Again, most AI alignment proposals want to reduce or avoid conflict, and the default way for this to happen is finding what to maximize - which is inevitable in systems with specific goals - and optimize for making people happy. The vision of “humanity’s children” unencumbered by the past is almost definitionally a utopian view. But that means any vision of a transhuman future built along these lines is definitionally arguing for the children’s liberalism instead of the parent’s conservatism. If you build AI to help us transcend all our messy human baggage, it’s unclear what is left of human values and goals.
Concretely, proposals’ like Eliezer’s Coherent Extrapolated Volition, or Bostrom’s ideas about Deep Utopia assume or require value convergence, and see idealization as desirable and tractable. Deep Utopia proposes a world where we’ve “solved” politics, suffering, and scarcity—effectively maximizing each person's ability to flourish according to their own ideals. Eliezer’s Fun Theory similarly imagines a future where everyone is free to pursue deep, personal novelty and challenge. Disagreement and coordination problems are abstracted away via recursive preference alignment engines and “a form of one-size-fits-all ‘alignment’”. No one tells you no. But this is a world of perfect accommodation and fluid boundaries. You never need to compromise because everything adapts to you. Culture becomes modular and optional. Reductionism succeeds. Status becomes cosmetic. Conflict is something that was eliminated, not experienced nor resolved. And personal growth from perseverance, and the preservation of now-vestigial human values are effectively eliminated.

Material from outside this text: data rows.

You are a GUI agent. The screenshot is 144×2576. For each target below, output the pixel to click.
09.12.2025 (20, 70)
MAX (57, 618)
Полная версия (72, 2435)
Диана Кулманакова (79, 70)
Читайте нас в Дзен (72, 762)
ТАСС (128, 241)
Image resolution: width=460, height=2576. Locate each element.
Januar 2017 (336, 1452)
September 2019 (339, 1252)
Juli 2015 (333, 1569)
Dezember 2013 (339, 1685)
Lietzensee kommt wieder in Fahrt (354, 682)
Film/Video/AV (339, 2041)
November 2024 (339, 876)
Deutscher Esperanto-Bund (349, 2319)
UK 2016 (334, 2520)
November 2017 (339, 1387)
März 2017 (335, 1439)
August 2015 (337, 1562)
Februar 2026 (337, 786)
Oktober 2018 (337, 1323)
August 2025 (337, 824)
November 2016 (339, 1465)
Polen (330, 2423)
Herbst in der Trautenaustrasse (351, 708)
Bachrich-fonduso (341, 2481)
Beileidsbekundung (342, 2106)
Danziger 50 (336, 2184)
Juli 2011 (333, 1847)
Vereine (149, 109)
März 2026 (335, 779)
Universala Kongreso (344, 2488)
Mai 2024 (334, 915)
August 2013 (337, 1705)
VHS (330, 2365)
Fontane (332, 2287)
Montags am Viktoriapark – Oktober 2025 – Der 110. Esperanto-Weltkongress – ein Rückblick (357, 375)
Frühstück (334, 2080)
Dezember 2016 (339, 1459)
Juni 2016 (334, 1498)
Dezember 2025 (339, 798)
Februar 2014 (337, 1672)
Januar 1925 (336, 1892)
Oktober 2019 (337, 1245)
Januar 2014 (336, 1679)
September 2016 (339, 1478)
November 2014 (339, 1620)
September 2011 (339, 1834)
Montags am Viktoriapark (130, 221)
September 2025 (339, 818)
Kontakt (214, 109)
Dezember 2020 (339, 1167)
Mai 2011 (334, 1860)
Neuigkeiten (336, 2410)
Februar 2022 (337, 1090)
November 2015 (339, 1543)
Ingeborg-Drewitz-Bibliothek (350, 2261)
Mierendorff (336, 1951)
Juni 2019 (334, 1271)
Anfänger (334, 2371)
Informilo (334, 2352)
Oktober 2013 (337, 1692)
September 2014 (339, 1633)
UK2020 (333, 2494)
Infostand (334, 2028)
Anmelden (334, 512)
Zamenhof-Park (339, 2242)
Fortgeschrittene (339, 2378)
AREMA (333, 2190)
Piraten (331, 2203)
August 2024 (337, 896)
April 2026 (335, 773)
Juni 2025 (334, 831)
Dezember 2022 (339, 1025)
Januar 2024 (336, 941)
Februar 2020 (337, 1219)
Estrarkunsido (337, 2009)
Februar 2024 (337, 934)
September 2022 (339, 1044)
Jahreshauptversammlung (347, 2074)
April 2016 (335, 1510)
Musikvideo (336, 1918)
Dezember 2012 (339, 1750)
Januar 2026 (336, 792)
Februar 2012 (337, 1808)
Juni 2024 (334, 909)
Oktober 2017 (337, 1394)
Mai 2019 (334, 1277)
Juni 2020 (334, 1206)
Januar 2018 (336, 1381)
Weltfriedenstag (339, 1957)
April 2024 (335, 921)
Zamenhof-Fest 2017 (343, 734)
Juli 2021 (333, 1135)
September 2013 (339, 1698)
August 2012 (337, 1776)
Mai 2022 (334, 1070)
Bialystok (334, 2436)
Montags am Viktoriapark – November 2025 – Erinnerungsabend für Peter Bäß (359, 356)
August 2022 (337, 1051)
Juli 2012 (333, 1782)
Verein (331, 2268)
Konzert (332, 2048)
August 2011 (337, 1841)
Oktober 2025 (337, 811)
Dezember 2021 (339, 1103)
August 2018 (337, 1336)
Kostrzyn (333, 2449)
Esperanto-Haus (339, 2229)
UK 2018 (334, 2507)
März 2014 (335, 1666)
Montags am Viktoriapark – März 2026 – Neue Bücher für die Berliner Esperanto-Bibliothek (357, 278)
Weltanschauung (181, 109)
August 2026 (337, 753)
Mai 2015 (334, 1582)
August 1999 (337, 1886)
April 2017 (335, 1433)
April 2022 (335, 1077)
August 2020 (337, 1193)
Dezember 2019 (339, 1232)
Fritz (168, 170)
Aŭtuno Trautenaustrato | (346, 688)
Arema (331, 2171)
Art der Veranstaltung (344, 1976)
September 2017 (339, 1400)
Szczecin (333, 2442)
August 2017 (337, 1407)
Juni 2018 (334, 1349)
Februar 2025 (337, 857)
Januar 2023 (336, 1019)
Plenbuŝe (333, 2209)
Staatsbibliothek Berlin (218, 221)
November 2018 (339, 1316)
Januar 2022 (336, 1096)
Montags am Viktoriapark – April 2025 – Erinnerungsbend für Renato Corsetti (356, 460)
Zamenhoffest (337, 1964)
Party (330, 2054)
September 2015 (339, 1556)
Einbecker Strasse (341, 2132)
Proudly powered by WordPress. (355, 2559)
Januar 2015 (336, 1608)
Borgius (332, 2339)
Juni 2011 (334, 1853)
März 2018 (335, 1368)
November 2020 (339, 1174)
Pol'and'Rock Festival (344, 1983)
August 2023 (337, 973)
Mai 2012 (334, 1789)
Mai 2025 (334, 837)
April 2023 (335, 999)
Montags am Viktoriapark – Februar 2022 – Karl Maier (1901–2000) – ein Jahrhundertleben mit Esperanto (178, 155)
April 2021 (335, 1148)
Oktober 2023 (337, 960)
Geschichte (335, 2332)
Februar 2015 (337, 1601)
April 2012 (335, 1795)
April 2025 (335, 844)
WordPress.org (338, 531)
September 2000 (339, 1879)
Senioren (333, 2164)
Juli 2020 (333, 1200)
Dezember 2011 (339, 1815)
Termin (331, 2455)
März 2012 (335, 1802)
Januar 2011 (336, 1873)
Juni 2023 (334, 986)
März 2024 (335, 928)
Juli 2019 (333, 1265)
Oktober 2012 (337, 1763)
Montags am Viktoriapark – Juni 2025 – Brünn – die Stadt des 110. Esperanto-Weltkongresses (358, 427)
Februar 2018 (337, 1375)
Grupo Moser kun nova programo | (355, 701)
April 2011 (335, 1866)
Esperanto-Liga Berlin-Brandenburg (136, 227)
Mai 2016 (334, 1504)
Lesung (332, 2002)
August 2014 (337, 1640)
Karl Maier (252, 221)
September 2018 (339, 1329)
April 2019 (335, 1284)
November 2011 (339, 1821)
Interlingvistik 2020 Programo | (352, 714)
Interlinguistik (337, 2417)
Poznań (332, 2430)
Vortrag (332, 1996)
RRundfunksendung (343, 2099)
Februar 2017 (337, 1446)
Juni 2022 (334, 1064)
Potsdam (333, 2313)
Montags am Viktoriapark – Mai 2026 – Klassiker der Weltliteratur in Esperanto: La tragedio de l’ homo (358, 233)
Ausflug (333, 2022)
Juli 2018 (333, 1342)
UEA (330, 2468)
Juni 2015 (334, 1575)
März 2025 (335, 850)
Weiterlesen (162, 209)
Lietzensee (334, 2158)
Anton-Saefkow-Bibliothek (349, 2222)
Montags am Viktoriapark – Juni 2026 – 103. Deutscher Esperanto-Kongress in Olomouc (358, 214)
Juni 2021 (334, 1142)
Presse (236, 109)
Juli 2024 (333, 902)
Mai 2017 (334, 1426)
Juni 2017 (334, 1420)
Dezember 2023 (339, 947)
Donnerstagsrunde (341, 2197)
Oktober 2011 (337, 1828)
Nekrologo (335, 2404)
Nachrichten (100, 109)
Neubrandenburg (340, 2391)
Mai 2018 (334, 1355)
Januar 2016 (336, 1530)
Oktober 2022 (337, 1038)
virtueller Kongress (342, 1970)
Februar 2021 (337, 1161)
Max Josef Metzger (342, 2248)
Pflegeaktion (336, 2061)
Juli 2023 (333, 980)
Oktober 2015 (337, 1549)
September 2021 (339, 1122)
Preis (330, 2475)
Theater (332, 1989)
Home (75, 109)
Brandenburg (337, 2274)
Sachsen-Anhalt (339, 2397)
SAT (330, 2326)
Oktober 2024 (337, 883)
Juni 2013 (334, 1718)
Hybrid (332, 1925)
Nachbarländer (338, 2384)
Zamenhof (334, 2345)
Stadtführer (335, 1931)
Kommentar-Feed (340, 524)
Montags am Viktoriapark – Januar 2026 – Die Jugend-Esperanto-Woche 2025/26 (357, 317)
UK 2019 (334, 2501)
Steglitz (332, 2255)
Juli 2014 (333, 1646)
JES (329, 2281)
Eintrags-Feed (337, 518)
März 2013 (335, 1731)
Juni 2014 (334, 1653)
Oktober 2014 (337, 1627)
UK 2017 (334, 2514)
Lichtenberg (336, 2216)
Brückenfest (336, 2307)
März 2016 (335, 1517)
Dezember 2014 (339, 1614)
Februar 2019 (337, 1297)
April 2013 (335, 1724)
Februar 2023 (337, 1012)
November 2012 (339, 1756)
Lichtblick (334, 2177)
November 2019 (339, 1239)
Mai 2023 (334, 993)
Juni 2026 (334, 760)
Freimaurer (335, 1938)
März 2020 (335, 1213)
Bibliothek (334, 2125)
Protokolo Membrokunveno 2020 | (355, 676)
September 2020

In contrast, a meta-conservative perspective might say: values don’t converge—they conflict, and the conflicts themselves structure meaning. Instead of personalized utopias, AGI helps steward enduring human institutions. AI systems help communities maintain norms, resolve disputes, and manage internal tensions, but without flattening them. This isn’t about eliminating conflict. Instead, it supposes that the wiser course is to channel it. This isn’t about pessimism. It’s about humility and the recognition that the very roughness we want to smooth over might be essential to the things holding everything together[3].
And the critical question isn’t which of these is preferable - it’s which is achievable without destroying what humans value. It seems at least plausible, especially in light of the stagnation of any real robust version of AI alignment, that the liberal version of alignment has set itself unachievable goals. If so, the question we should be asking now is where the other view leads, and how it could be achieved.
That is going to include working towards understanding what it means to align AI after embracing this conservative view, and seeing status and power as a feature, not a bug. But we don’t claim to have “the” answer to the question, just thoughts in that direction - so we’d very much appreciate contributions, criticisms, and suggestions on what we should be thinking about, or what you think we are getting wrong.
Thanks to Joel Leibo, Seb Krier, Cecilia Elena Tilli, and Cam Allen for thoughts and feedback on a draft version of this post
In an ideal world, this conflict isn’t acrimonious or destructive, but the world isn’t always ideal - as should be obvious from examples on both sides of the analogy.
Eliezer’s fun theory - and the name is telling - admits that values are complex, but then tries to find what should be optimized for, rather than what constraints to put in place.
Bostrom argues (In Deep Utopia, Monday - Disequilibria) that global externalities require a single global solution. This seems to go much too far, and depends on, in his words, postulating utopia.